QUOTED TEXT ::
Thanks very much for sending this.  Very interesting to see it (finally) openly acknowledged and documented. Sorry to say I am not surprised, EXCEPT about the bonuses -- I had not heard of that before and am disgusted by it.  I’ve long resented that so many women go after the very best degrees, including law degrees, only to barely or never use them, taking up space that others would die for.  It’s the lost opportunity for other people that rankles me.  I am delighted to see it out in the open, a good start for an expose.  Donna.

(9) Hi Beatrice,

I know that you said that this is “the end” but you made some comments that I think are so “wrong” that I feel I must write again. Frist of all, are most of your friends mothers? If one is not a mother, one cannot understand the choices that they have. Stay at home mothers get upset at working mothers (such as I was) who think they (the stay at home mothers) are making a mistake. On the other hand, working mothers are not happy when stay at home mothers say that they are not “good” mothers because they work. So I guess this means that each group feels that they are right.  But the following statement that you wrote is just not correct: “These ‘bonuses’ wives remind me that if stay-at-home motherhood is a job, then that means your husband is your employer. He can fire you any time for poor performance (a subjective decision unless performance parameters are set!). It is not a very egalitarian relationship.”  Why is the working husband the employer? In a relationship where the spouses are equal, both staying at home or working should be considered equal.  You write, “Some friends on mine argue that women have choices, and to stay home is one choice.” Yes, this is true if one can afford it. We are lucky enough to be able to make that choice. But the majority of woman cannot afford to do that and have to work at low-level jobs and make arrangements for their children to be taken care of, unless they are married and can split working times with their spouse.

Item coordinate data
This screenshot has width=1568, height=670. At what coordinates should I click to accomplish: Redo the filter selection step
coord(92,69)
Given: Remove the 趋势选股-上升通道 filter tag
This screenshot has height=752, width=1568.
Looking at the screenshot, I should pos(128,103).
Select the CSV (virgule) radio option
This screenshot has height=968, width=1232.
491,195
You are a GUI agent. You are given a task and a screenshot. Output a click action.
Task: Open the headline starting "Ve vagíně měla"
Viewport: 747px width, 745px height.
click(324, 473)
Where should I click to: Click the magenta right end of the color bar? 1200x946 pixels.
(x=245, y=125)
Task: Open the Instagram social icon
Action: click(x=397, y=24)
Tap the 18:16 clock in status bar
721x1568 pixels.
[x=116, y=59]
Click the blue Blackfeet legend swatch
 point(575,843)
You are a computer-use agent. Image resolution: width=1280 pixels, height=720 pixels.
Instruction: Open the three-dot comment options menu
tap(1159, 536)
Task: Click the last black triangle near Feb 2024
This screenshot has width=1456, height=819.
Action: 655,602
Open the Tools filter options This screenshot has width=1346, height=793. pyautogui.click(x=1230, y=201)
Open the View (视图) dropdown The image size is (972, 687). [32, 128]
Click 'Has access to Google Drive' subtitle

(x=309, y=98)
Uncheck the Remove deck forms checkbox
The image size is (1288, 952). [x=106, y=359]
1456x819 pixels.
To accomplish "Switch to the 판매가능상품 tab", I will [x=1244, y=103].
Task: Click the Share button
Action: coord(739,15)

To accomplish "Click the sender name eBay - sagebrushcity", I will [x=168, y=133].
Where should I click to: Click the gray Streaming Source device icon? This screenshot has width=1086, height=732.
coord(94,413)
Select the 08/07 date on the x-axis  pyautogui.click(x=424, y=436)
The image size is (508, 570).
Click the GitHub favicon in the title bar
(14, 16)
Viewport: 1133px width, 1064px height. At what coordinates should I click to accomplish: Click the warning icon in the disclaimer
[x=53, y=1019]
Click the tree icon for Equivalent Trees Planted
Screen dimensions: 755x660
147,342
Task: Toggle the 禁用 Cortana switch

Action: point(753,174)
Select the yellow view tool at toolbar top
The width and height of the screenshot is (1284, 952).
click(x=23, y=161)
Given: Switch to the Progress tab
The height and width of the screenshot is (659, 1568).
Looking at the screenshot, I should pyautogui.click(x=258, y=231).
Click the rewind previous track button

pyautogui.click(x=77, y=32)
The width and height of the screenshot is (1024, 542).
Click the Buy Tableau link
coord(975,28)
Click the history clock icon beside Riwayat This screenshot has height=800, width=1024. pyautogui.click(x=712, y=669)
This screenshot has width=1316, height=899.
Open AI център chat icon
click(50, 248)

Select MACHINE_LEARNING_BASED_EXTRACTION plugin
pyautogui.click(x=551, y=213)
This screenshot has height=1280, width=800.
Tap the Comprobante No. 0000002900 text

WORK TO COMPLETE :: Print the full text of the letters about stay-at-home mothers and wives' bonuses, word for word.

THE RESPONSE ::
Thanks very much for sending this.  Very interesting to see it (finally) openly acknowledged and documented. Sorry to say I am not surprised, EXCEPT about the bonuses -- I had not heard of that before and am disgusted by it.  I’ve long resented that so many women go after the very best degrees, including law degrees, only to barely or never use them, taking up space that others would die for.  It’s the lost opportunity for other people that rankles me.  I am delighted to see it out in the open, a good start for an expose.  Donna.

(9) Hi Beatrice,

I know that you said that this is “the end” but you made some comments that I think are so “wrong” that I feel I must write again. Frist of all, are most of your friends mothers? If one is not a mother, one cannot understand the choices that they have. Stay at home mothers get upset at working mothers (such as I was) who think they (the stay at home mothers) are making a mistake. On the other hand, working mothers are not happy when stay at home mothers say that they are not “good” mothers because they work. So I guess this means that each group feels that they are right.  But the following statement that you wrote is just not correct: “These ‘bonuses’ wives remind me that if stay-at-home motherhood is a job, then that means your husband is your employer. He can fire you any time for poor performance (a subjective decision unless performance parameters are set!). It is not a very egalitarian relationship.”  Why is the working husband the employer? In a relationship where the spouses are equal, both staying at home or working should be considered equal.  You write, “Some friends on mine argue that women have choices, and to stay home is one choice.” Yes, this is true if one can afford it. We are lucky enough to be able to make that choice. But the majority of woman cannot afford to do that and have to work at low-level jobs and make arrangements for their children to be taken care of, unless they are married and can split working times with their spouse.